A budgie sitting on the floor of its cage, feathers puffed and eyes closing, is one of the clearest distress signals a small bird gives. Budgies weigh only 30 to 40 grams and run a fast metabolism, which means two things: they hide illness with remarkable skill, and once they can no longer hide it, they can slide downhill in hours rather than days. A bird that has given up the perch has usually run out of reserve.
Occasionally a healthy budgie forages or plays on the cage floor, and a few sleep low by preference. The difference is energy and engagement. A well bird on the floor is busy and springs back up. A sick one stays put, fluffed, quiet, and slow to react.
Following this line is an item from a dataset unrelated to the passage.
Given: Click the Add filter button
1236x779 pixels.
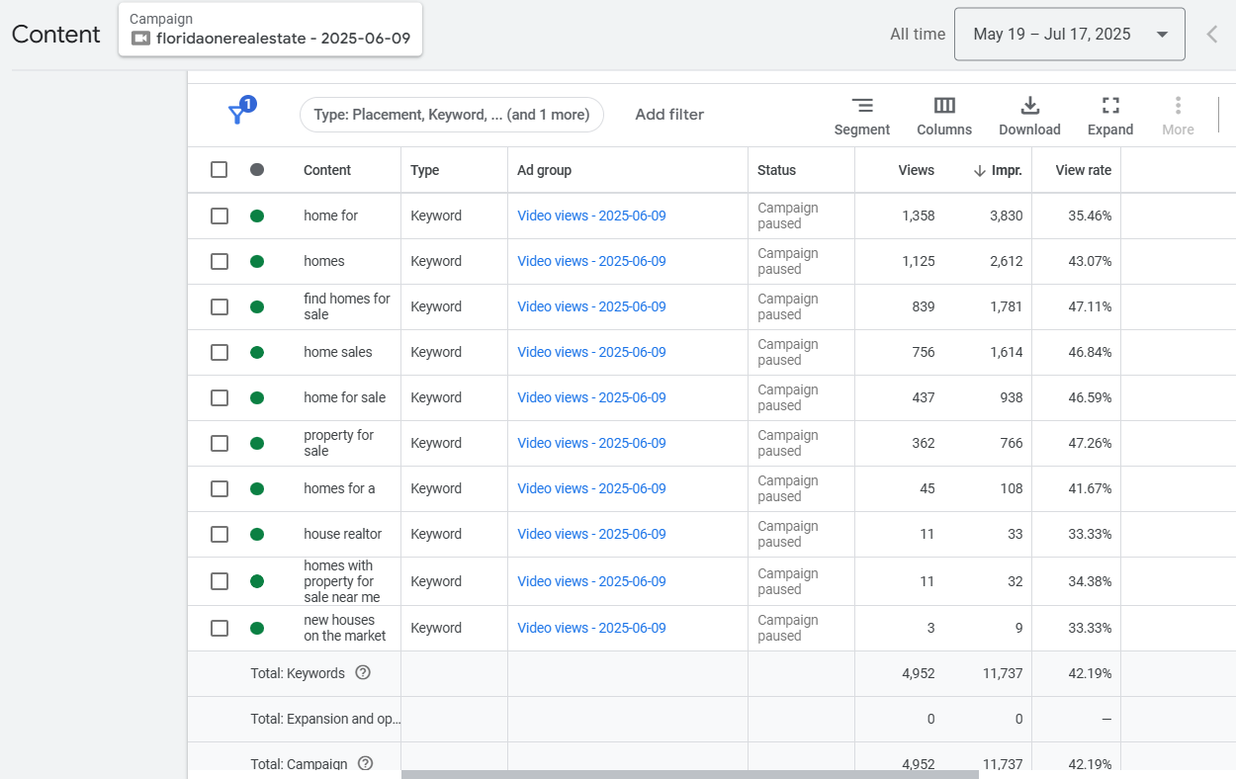Looking at the screenshot, I should click(x=669, y=115).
If that is what you are seeing, act tonight.
Most Likely Causes
- General weakness from illness: any infection or systemic problem can leave a budgie too weak to grip the perch. Fluffing plus floor-sitting is the body conserving heat and energy.
- Cold: a room that dropped below 65F can push a small bird into trouble on its own and makes every other problem worse.
- Egg binding (hens): very common in budgies. A hen straining, wide-stanced, tail wagging, and unable to perch may have a stuck egg. This is a fast emergency.
- Respiratory infection or air-sac mites: clicking or wheezing, tail bobbing with each breath, and a changed voice point to the airway.
- Going light (megabacteria / Macrorhabdus): steady weight loss despite eating, sometimes with undigested seed in the droppings and vomiting. Common and treatable if caught.
- Tumors: budgies are prone to kidney and reproductive tumors and fatty lumps. A one-sided leg lameness or a bird favoring one foot can be an early sign.
- Night fright or injury: a bird that thrashed in the dark can bruise or break something and be found on the floor in the morning.
- Inhaled toxins: overheated nonstick pans, aerosols, and smoke are especially deadly to a bird this size.
Check These First
Handle gently and briefly. A stressed sick budgie can crash from over-handling, so gather what you can quickly.
🔍 Quick Assessment
- Weight in grams: a digital scale reading against the bird's normal (usually 30-40g) is the single most useful number.
- Droppings: color and consistency - all-liquid, lime green, bloody, or full of whole seed are each clues.
- Vent and lower belly: in a hen, feel gently for a firm egg-shaped swelling.
- Breathing: tail bobbing with each breath or open-beak breathing means respiratory distress.
- Legs: is one leg not gripping or being held up? That can point to a tumor pressing on a nerve.
- Keel bone: a sharp, prominent breastbone means the bird has lost muscle over time.
- Warmth: is the bird cold to the touch, and is the room too cool?
Get to an avian vet now if you see: A budgie fluffed on the floor unable to perch · Tail bobbing or open-beak breathing · A hen straining with no egg passed after a couple of hours · Any bleeding · Seizures or loss of balance · Sudden collapse after fumes or overheated cookware · Cold, stiff, and slow to respond. For a bird this small these are hours-matter emergencies.
What to Do Tonight
- Warm it up. A hospital cage or covered carrier at 80-85F with heat on one side is the most important first step. Cold kills small sick birds.
- Bring food and water down. Remove high perches, pad the floor with paper towel, and place millet, seed, and water within a step so the bird does not have to climb.
- Tempt the appetite with a spray of millet, a budgie favorite. A bird that keeps eating holds on longer.
- Dim and quiet. Reduce noise and light so the bird rests instead of stressing.
- Weigh and log. Record the gram weight and the time. Repeat in the morning.
- Call an avian vet. Do not stretch a wait-and-see past a few hours in a budgie. Early care is what saves these birds.
Small birds reward close, consistent monitoring. VetGPT's exotic pet health tools make it easy to log a daily gram weight, snap a droppings photo, and note appetite, so the slow slide that budgies are famous for shows up as a clear downward line while there is still time to act.
Common Questions
Is it normal for a budgie to sit on the bottom of the cage?
A healthy budgie may briefly forage on the floor, and a few sleep low. But sitting there fluffed, quiet, and reluctant to move, especially by day, usually means the bird is unwell or too weak to perch. In a bird this small, treat it as urgent.
My budgie is on the floor but still eating. Is that ok?
Not really. Budgies hide illness until they are very sick, so a bird already on the floor is often in trouble even if it nibbles. Keep it warm, bring food and water down to floor level, and see an avian vet promptly.
How fast can a sick budgie decline?
Fast. Their tiny mass and high metabolism mean a budgie can go from slightly off to critical in hours, especially if cold or not eating. That is why floor-sitting is not a wait-and-see sign.
What temperature should I keep a sick budgie at?
Around 80-85F in a warm, quiet hospital cage with heat on one side. Cold is a major threat to a small sick bird. If it pants or holds its wings out, it is too warm, so leave room to move off the heat.